When I ask anyone if they are smarter now than they were five years ago, the answer is always “yes!” I am told that the reason is that in the past five years via all kinds of life experiences and training, they have learned a great deal. Alrighty then. Where do you store all that you have learned – not just in the past five years but the past 10 or 20 years? If your answer to this question is “my brain” – then know that you have greatly diluted the value of the very experiences and learning you have earned.
I was sitting in the office of a senior executive sharing a solution to a challenging situation recently. He paused, got up and walked to a filing cabinet a few steps away, opened a drawer and shortly thereafter, pulled out a folder and showed it to me. “I went to a leadership training course in 2003 and most of what you just shared I had right here in my office all along. I just forgot.” Even professional athletes “forget” to execute a plan that they spend weeks and months developing and training for. “I knew what to do – I just didn’t do it,” is a baffling comment many athletes share with their coaches. The reason for this is simple – they are all relying on the brain to (1) store the learning and (2) to retrieve that learning at the most critical points when important decisions have to be made. The fact is that the brain is not a good place to store your life’s learning. Here is why.

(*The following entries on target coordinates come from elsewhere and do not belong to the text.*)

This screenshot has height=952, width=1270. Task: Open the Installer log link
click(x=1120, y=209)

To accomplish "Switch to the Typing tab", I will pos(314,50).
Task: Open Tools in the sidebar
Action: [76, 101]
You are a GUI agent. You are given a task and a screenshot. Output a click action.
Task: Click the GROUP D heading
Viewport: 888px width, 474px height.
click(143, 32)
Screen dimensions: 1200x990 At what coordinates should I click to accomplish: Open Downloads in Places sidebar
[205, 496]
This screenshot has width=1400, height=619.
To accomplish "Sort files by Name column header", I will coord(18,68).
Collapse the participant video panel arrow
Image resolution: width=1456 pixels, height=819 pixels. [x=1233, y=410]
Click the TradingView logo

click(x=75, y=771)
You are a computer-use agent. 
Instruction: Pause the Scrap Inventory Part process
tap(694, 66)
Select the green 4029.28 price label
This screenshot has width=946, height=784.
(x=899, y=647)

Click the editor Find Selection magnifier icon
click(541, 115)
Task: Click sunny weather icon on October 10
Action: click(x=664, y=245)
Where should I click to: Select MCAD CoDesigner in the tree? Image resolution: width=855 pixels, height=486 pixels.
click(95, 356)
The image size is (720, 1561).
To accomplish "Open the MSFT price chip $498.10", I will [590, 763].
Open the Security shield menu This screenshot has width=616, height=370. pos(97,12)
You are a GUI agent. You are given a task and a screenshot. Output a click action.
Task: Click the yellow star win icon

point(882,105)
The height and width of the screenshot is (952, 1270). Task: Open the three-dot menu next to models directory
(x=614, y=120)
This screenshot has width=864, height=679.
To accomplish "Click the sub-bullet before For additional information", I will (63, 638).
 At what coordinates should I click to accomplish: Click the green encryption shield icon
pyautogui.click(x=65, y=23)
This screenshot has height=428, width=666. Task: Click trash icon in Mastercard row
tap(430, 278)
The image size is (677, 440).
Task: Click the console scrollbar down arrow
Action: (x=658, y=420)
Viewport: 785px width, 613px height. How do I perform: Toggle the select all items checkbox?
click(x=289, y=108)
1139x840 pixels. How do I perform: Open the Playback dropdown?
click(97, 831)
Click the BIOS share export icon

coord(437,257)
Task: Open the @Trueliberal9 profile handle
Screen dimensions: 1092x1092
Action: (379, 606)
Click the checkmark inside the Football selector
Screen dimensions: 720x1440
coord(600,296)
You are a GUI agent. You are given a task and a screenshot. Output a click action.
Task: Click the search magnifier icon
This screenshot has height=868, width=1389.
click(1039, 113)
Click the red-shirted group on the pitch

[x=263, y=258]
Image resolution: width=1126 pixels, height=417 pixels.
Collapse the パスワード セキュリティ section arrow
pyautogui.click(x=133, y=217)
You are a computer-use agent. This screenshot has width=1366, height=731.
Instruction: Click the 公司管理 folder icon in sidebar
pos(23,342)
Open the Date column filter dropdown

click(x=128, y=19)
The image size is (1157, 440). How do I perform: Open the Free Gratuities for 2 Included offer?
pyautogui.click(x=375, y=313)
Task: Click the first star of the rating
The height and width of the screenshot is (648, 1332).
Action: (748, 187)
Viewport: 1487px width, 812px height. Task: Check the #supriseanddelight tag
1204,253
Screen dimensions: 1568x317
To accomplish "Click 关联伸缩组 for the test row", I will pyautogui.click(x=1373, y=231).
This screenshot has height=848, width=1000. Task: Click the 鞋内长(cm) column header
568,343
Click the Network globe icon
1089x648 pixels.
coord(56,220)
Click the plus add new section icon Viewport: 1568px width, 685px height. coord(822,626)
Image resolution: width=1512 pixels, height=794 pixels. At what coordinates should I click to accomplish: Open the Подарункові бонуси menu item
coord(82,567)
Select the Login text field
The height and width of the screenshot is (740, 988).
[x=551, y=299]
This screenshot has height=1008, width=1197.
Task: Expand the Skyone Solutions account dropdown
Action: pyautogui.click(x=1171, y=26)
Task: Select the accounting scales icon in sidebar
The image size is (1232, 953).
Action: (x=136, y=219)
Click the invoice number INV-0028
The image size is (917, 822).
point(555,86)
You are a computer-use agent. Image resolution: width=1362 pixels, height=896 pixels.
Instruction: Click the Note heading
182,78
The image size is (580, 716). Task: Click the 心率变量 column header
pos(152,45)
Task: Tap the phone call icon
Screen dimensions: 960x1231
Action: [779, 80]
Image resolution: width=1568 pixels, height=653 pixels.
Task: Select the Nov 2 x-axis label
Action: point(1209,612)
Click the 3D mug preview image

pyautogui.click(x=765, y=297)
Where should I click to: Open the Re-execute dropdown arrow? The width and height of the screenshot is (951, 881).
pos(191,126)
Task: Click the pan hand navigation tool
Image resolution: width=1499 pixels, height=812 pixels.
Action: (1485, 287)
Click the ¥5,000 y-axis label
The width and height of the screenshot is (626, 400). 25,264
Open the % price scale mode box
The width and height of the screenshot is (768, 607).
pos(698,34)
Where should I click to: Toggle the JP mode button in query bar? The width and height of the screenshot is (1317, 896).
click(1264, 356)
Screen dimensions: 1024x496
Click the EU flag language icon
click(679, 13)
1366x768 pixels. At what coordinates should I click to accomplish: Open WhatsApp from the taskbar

The brain has no taxonomy on how experiences should be stored except for a very high premium placed on storing negative experiences. The premium is based on the primary requirement of survival and our brain’s design to alert us subconsciously to avoid similar negative experiences. The other reason is that unlike a filing cabinet or hard drive, the brain’s ability to access learning and other knowledge changes constantly. Certain situations (calm, peaceful) allow us full access to all of them and others (fear, stress) in fact slow down or shut off entirely that access. The third reason is that good old fashioned rust (forgetfulness) – we do not frequent these learning nearly often enough to establish a roadway (neuropathway) to them to use when we most need them. Finally, what I call “white noise” – too many irrelevant experiences and “junk files” of life that get in the way to access those important learning.
The solution is not to substitute the brain (like an external drive) but to complement the brain by documenting learning elsewhere (stimulants) and then frequenting both the brain and the stimulant regularly. It is infinitely easier to do that today. You can create folders on mobile devices – folders for each dimension of your life. Spouse, Children, Leadership, Golf, Faith, Athlete, Swimming, Giving Feedback and so on. This is your playbook to call the plays you need to execute in life that are based on your own personal life’s experiences. As we approach this holiday season, I recommend you find a way that works best with your lifestyle and create this complementary storage that can help you trigger the right experiences/knowledge at the time you need it the most. Every time you learn something, or have an “aha” moment, capture it in this other storage mechanism. Imagine going through this after a full year. Not only will you amaze yourself, and likely have an outline of your personal memoir, but mostly importantly, you reduce duplication of the same mistakes the following year … and that’s a character attribute of all great people.